Teclistamab Outperforms Len/Dex in High-Risk Smoldering Myeloma With Higher CR Rate, PFS: Omar Nadeem, MD

Teclistamab (Tecvayli; Janssen Biotech, Inc) demonstrated superior complete response (CR) rates and improved progression-free survival (PFS) compared with lenalidomide and dexamethasone (Len/Dex) in high-risk smoldering multiple myeloma, according to data from the phase 2 ImmunoPRISM trial (NCT05469893) presented today during the late-breaking abstracts session at the European Hematology Association 2026 Congress in Stockholm, Sweden.

Before the meeting, lead investigator Omar Nadeem, MD, spoke with The American Journal of Managed Care^® about the motivation, objectives, and results of the study. He explained that the trial evaluated the BCMA bispecific antibody teclistamab against Len/Dex in patients with high-risk smoldering myeloma, a precursor plasma cell disorder with a 50% risk of progression to overt multiple myeloma within 2 years.

In November 2025, daratumumab and hyaluronidase-fihj (Darzalex Faspro; Janssen Biotech Inc) became the first FDA-approved treatment in this setting. The decision was based on the AQUILA trial (NCT03301220), where the treatment achieved response rates of approximately 60%. By contrast, about 40% of patients still progressed at 5 years, with CR rates below 10%.

Against this backdrop, Nadeem noted that ImmunoPRISM explored whether teclistamab could be used earlier, when the immune system may be more fit, to potentially achieve deeper disease eradication. Eligible patients met the 20/2/20 high-risk criteria or had an International Myeloma Working Group risk score of 9 or greater, with additional high-risk features including evolving pattern, PETHEMA criteria, or high-risk cytogenetics.

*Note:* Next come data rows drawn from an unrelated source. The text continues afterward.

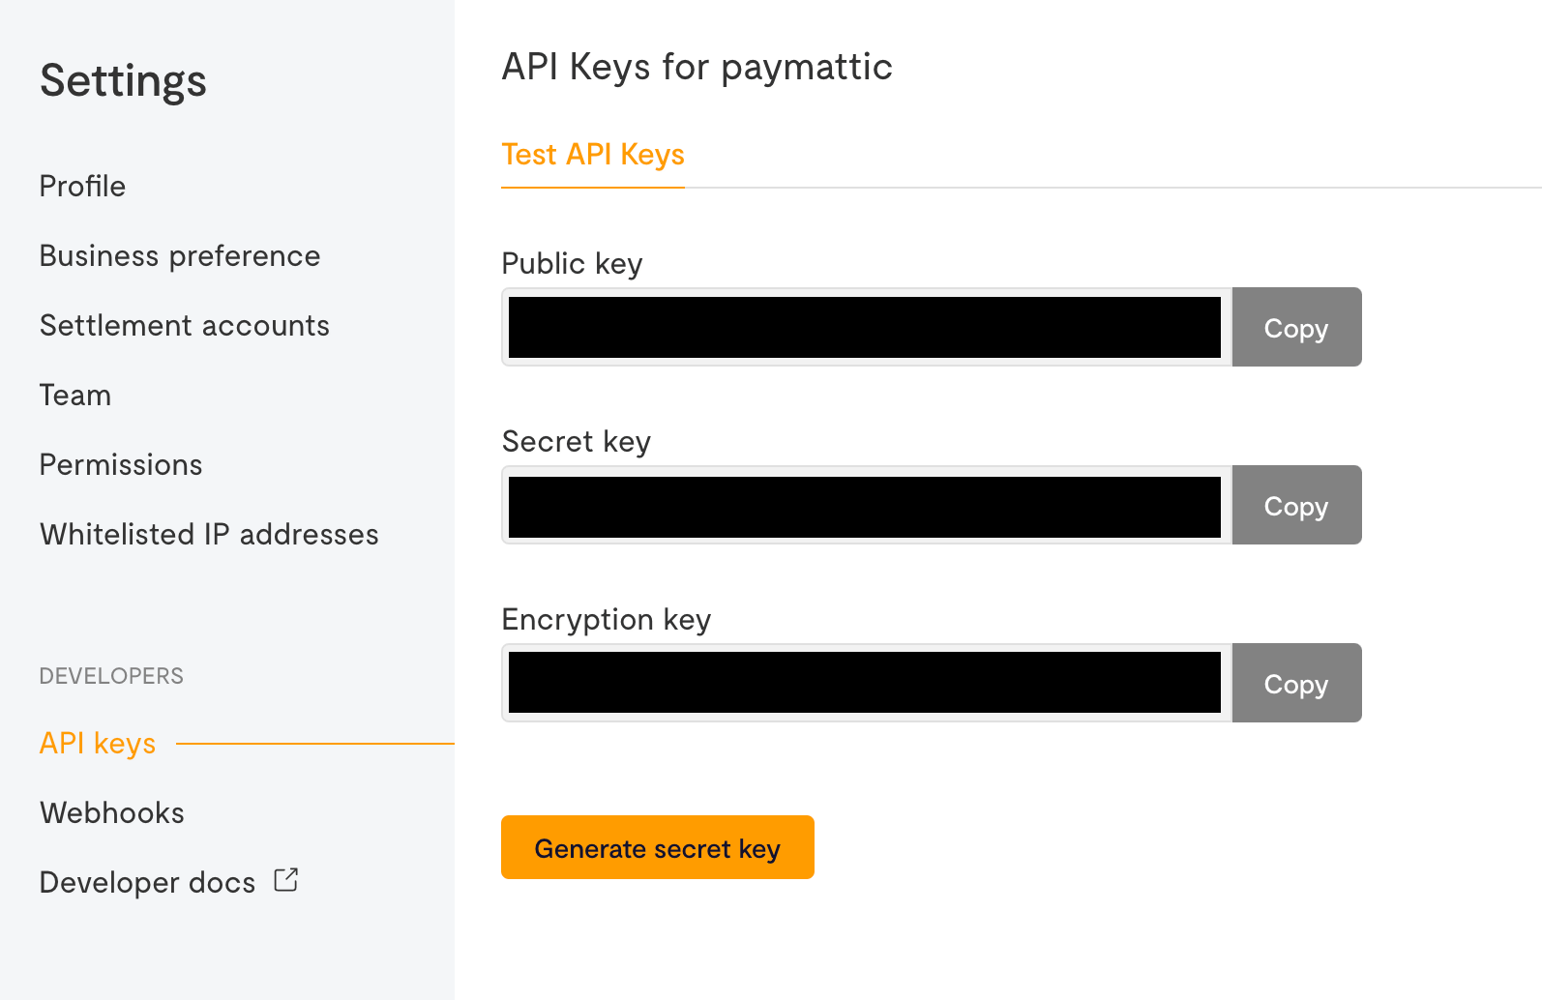Click the Settings heading

123,80
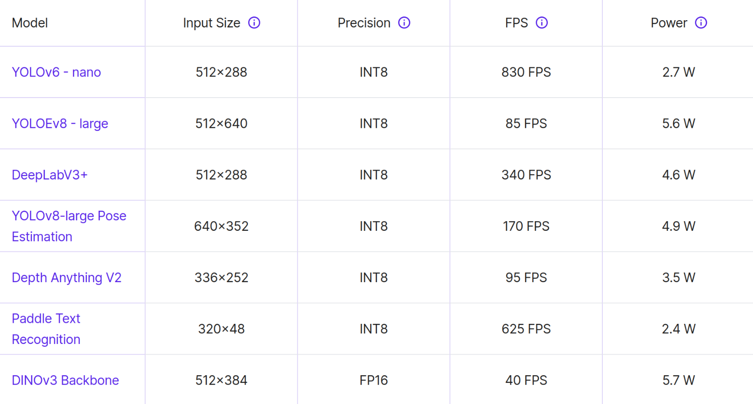Select the FP16 precision cell
This screenshot has width=753, height=404.
373,380
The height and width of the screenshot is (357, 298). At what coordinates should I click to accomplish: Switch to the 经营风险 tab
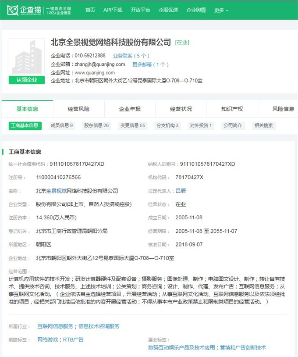pos(78,109)
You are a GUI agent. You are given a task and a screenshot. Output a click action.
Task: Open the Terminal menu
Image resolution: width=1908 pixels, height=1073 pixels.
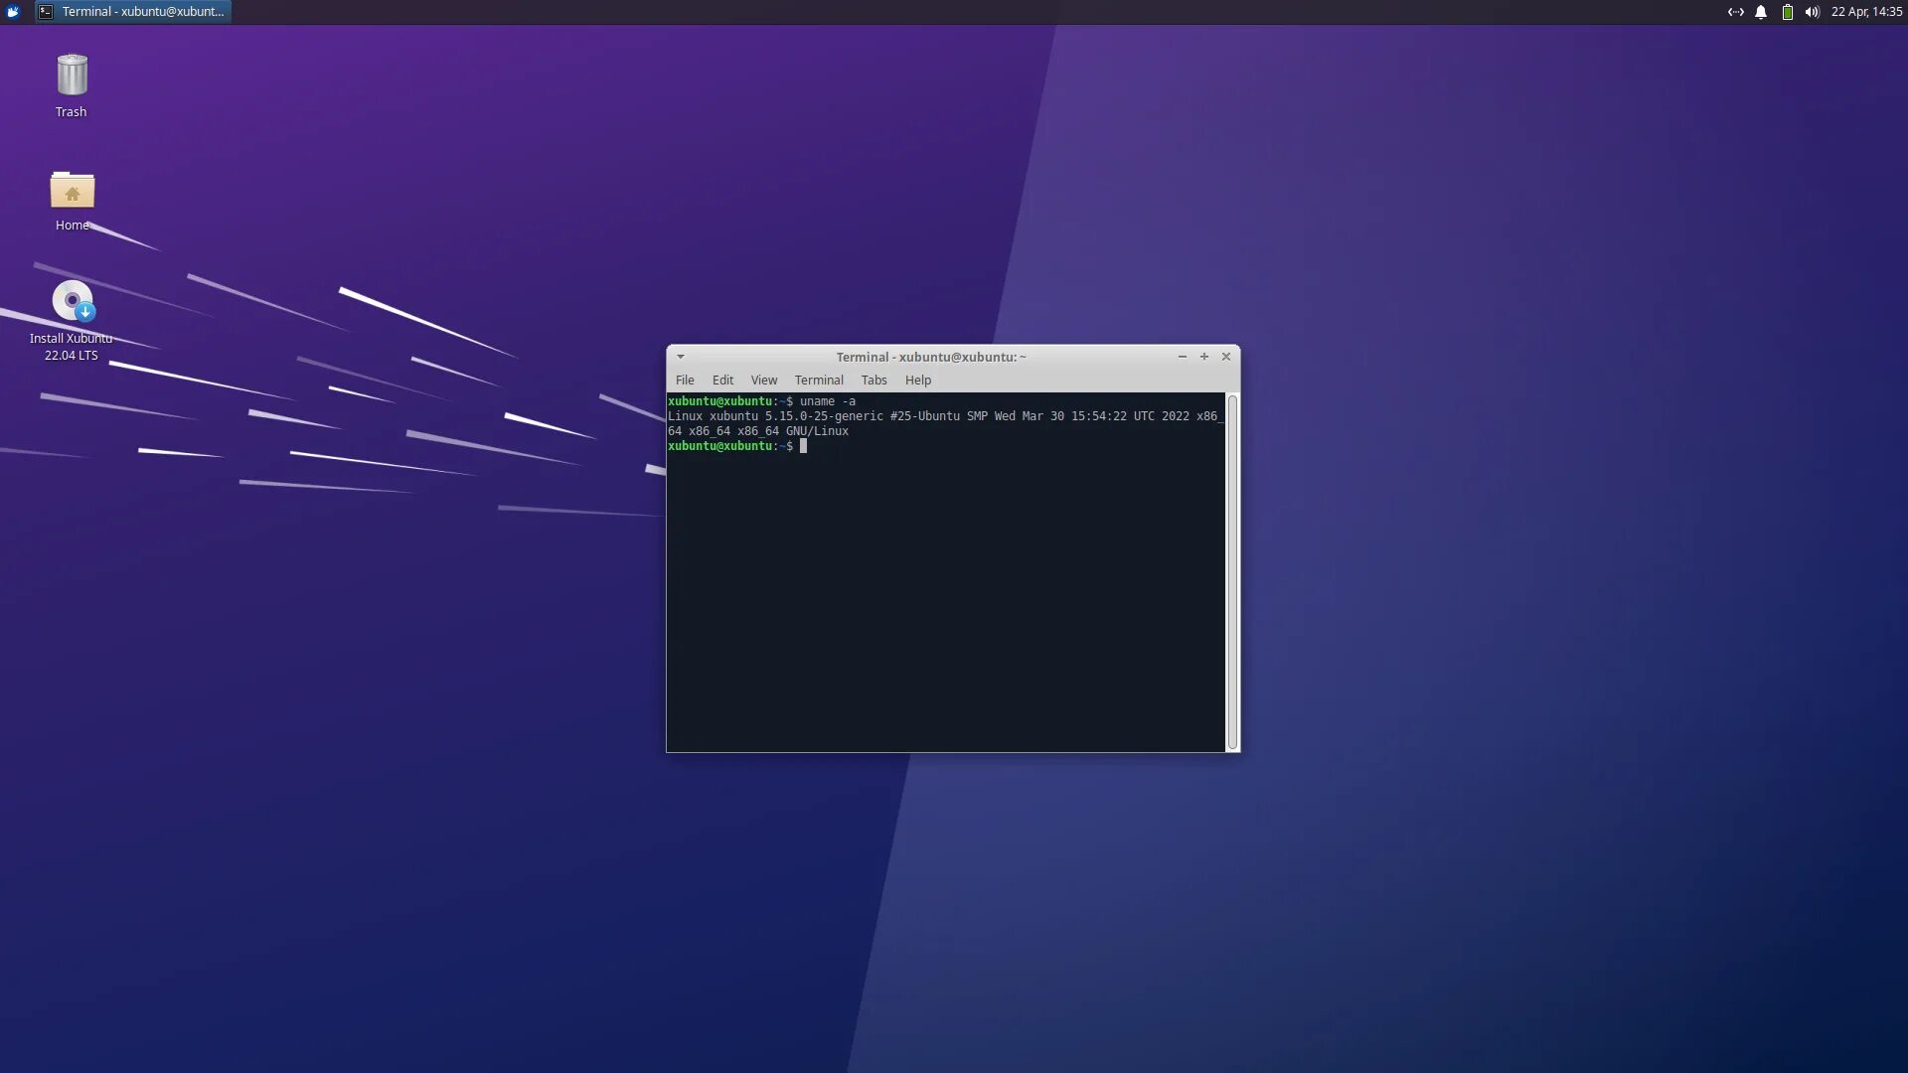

After a 6-patient safety run-in, 59 total patients were enrolled and randomized 2:1 to teclistamab for 12 cycles or Len/Dex for 2 years. The median patient age was 65, approximately 50% had high-risk cytogenetics, and two-thirds met the 20/2/20 criteria.

Nadeem highlighted that teclistamab achieved a CR rate of 73% vs 0% with Len/Dex, meeting the primary end point. A very good partial response or better was reached in 86.7% of patients in the teclistamab arm vs 14.3% in the control arm.

At a median follow-up of 23.4 months, median PFS was not reached in either arm. However, the estimated 2-year PFS was 92% with teclistamab vs 51% with Len/Dex. Additionally, progression rates were 7% vs 36%, respectively. Minimal residual disease (MRD) negativity at 10^⁻⁵ was 81.2% in the teclistamab arm vs 0% in Len/Dex, and responses were sustained in all patients who achieved MRD at the time of data cutoff.

Regarding the safety profile, Nadeem acknowledged that it was generally manageable.

“Safety was overall favorable with no high-grade cytokine release syndrome events nor any neurological toxicities, and rates of grade 3 infections were the same between teclistamab and lenalidomide and dexamethasone at approximately 20%,” he concluded. “This number is lower than what is observed in patients with relapsed/refractory multiple myeloma.”